*PASSAGE PROVIDED:*
━━━

I drank my first full beer in 1990. While memorable, the effect of seeing my mom's face when I came home with the beer on my breath made it an unhappy memory. It wasn't until the summer of that year that I tasted my future. The parking lot of the Ozark Empire Fair grounds was filling up. Two girls, one blonde, one brunette--both with natural breasts as good as you'd find in the Ozark mountains--were taking money from people in need of a parking space. And they were drinking beer in huge plastic cups full of ice. Later in life I'd find the idea of beer on ice ridiculous. That day though, it was cold, it was illicit, it was sex, and it was the best thing I'd ever tasted.
I would be a beer man.
September 8, 2000 was the first time I lost $50 in poker game. It was a Friday night. Through college, I'd remained a beer man, fancying everything from Stag to hip microbrews (unfiltered wheat being both my savior and executioner). I went through a scotch phase. I went through a gin phase. I always came back to beer. On that night, I was sober as a judge. The game mixed up everything from five-card draw to insane bastardizations of seven-stud. It was rotating game that lasted for years, but spawned only a few posts on Up For Poker, most notably my failed creation of a game called Timebomb Poker.
For that game and many of the next several years, I packed candy and Diet Mountain Dew to get me through the night. It was a different time for me, one in which $50 wouldn't break the bank, but felt really, really bad. In those years, I was working in television and getting paid in the neighborhood of $26,000 a year plus overtime. I wasn't bad at my job and gained the respect of my then-employers. I rarely disappointed them.
One afternoon, my boss called me into the office.
"We have had some complaints about your behavior," he said.

━━━

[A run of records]
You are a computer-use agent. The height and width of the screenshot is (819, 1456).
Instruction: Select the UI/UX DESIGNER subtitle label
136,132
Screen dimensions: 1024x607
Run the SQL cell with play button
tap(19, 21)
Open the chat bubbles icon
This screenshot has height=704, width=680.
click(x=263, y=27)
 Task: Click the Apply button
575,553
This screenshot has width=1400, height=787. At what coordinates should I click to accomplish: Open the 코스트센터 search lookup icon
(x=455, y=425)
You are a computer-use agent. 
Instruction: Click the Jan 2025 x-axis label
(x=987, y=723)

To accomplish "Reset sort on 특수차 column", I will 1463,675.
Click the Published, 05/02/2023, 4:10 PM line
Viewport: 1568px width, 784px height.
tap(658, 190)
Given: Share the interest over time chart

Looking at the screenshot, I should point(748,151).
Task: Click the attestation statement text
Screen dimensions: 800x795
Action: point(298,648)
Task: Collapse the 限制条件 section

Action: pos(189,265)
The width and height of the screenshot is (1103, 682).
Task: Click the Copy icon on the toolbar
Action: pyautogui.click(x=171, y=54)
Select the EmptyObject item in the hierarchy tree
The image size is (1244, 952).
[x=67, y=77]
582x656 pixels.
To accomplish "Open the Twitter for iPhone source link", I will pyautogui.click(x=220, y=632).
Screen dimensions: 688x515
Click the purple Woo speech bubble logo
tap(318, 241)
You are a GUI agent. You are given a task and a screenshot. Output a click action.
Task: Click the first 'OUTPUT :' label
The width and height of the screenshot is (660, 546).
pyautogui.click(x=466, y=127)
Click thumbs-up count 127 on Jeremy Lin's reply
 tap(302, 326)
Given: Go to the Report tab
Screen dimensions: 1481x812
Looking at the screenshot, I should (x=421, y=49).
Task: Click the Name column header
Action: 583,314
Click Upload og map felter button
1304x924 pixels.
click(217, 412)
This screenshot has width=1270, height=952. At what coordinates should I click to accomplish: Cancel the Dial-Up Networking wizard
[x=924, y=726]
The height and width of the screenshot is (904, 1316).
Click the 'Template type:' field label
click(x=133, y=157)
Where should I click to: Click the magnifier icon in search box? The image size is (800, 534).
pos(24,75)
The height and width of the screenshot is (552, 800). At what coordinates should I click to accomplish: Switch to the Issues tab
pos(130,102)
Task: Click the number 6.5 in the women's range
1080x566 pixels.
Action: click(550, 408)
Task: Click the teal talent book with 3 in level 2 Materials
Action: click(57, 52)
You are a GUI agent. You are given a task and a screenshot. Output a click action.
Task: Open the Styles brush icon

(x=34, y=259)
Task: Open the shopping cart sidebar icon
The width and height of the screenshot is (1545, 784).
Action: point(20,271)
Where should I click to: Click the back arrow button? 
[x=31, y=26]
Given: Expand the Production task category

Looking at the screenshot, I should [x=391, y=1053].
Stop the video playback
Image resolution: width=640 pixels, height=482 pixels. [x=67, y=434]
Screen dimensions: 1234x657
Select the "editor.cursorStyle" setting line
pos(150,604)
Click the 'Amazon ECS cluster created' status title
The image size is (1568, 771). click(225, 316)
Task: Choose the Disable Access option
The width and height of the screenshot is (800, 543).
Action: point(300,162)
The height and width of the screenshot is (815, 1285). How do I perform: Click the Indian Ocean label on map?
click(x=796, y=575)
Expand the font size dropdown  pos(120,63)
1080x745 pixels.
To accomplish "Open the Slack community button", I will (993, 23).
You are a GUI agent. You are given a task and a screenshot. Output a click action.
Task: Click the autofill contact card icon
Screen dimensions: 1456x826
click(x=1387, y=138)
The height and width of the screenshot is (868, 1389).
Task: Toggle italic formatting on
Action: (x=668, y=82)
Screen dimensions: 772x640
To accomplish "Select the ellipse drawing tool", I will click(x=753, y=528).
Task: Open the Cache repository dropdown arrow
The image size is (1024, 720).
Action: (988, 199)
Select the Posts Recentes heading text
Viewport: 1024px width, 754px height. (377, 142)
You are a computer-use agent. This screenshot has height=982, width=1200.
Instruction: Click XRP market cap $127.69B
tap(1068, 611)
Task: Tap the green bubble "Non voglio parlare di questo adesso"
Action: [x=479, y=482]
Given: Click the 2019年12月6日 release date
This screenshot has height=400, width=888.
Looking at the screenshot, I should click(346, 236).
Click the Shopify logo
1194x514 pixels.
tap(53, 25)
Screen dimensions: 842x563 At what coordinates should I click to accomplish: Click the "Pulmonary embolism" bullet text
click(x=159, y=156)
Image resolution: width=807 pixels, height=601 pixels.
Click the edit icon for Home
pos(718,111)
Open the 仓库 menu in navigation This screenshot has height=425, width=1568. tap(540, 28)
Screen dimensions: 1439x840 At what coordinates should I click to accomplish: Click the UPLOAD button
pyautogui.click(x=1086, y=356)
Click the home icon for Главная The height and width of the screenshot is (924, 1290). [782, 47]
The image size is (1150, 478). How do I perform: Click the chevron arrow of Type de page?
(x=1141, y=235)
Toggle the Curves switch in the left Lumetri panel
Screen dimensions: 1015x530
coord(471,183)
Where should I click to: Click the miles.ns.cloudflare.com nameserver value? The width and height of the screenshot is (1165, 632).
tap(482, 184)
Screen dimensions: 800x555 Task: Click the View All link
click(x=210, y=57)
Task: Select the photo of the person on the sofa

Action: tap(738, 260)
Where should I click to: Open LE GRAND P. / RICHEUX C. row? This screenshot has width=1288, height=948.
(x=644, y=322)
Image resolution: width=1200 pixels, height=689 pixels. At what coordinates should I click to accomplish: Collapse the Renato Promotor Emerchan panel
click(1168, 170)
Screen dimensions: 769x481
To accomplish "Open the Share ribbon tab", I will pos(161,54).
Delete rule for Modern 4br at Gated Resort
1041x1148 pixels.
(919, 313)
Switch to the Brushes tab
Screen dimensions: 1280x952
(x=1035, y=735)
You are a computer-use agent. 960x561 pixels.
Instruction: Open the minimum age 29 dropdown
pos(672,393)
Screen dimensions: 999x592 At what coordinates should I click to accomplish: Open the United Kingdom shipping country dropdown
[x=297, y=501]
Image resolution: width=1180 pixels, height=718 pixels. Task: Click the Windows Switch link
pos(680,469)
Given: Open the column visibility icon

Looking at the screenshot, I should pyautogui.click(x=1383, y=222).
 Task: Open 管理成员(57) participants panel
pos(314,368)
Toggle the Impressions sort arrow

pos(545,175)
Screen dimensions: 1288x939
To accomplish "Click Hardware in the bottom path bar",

━━━

*YOUR INSTRUCTIONS:*
Answer these questions from the passage:
1. In what year did the writer drink a first full beer?
2. On what date did the writer first lose $50 in a poker game?
3. What yearly pay did the writer receive while working in television?
The entries stand apart from the passage and have no connection to it.

*TASK RESULT:*
1. 1990
2. September 8, 2000
3. About $26,000 a year plus overtime